Environmental considerations have been integrated systematically into France’s AI policy in a way that distinguishes it from most peer nations. Environmental criteria are embedded in calls for AI projects. All France 2030 training and research projects must address AI’s environmental dimension. The Jean Zay supercomputer’s waste heat reuse model has become a reference point for sustainable compute design. This is not merely symbolic: France’s nuclear electricity supply gives it genuine structural advantages in building AI infrastructure with lower lifecycle emissions than coal or gas-dependent alternatives.

What Phase Three Needs to Deliver

The third phase of France’s AI strategy — now operational — has its priorities reasonably well defined by the lessons of what came before. The Cour des comptes made ten recommendations in its November 2025 report, the most consequential of which are: establishing a dedicated secretariat for cross-ministry co-ordination; using public procurement strategically to foster AI growth rather than defaulting to foreign platforms; accelerating AI integration in education at all levels; and setting clear, measurable targets for business AI adoption against which the strategy’s success can be evaluated.

The infrastructure investments coming online through 2026 represent a genuine opportunity. Mistral’s Essonne cluster, the Jean Zay extension, the Grenoble Gigafactory groundbreaking, and the broader data centre pipeline add up to a sovereign compute ecosystem that did not exist in anything like this form three years ago. If access to that infrastructure can be directed toward the French SME base — through the AI Booster, the Digital Innovation Hubs, and the sectoral flagships of the EU’s Apply AI Strategy — then the link between research excellence and economic diffusion that Phase Two failed to forge might yet be built.

The copyright question also requires resolution. French publishers and authors filed suit against Meta in the Paris Judicial Court in March 2025, alleging unauthorised use of their works to train generative AI models. The EU-level text-and-data mining debate remains unresolved, with France’s creative industries — one of its most globally significant economic sectors — watching closely. How France navigates the tension between protecting its creative economy and enabling its AI developers to train on the data they need will be a recurring challenge in this phase.

France as a European AI Leader: The Bigger Picture

Ranked second globally and first in Europe in the Oxford Insights Government AI Readiness Index, France has consolidated a position that was far from guaranteed when the Villani report was published. It is the leading destination for foreign AI investment in Europe for the fifth consecutive year. It has produced the continent’s only frontier-scale large language model company. Its research institutions remain world-class. Its regulatory contributions have shaped the EU framework in ways that benefit the European AI ecosystem as a whole.

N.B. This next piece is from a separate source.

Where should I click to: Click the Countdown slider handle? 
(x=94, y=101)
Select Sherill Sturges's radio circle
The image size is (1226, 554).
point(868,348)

France’s “AI for Humanity” strategy was one of the first national AI strategies published anywhere in the world. Five phases and eight years later, the version 2.0 framing of Phase Three is an acknowledgement that the ambition of the original plan — research excellence translating seamlessly into economic leadership — was more complicated to execute than the 2018 moment of enthusiasm suggested. The foundations are strong. The adoption gap is real. The infrastructure investment is accelerating. Whether this phase can finally close the distance between France’s research capability and its economic AI deployment is the central question of the next five years.

As the Cour des comptes concluded: it is on this condition that France, in close co-operation with the European Union and local authorities, will continue on its path to excellence and succeed in embracing all the dimensions that the AI revolution is set to affect, in the service of the common good and with a view to guaranteeing national sovereignty. The ambition is unchanged. The delivery mechanisms are better than they were. The pressure to demonstrate results rather than announce them has never been higher.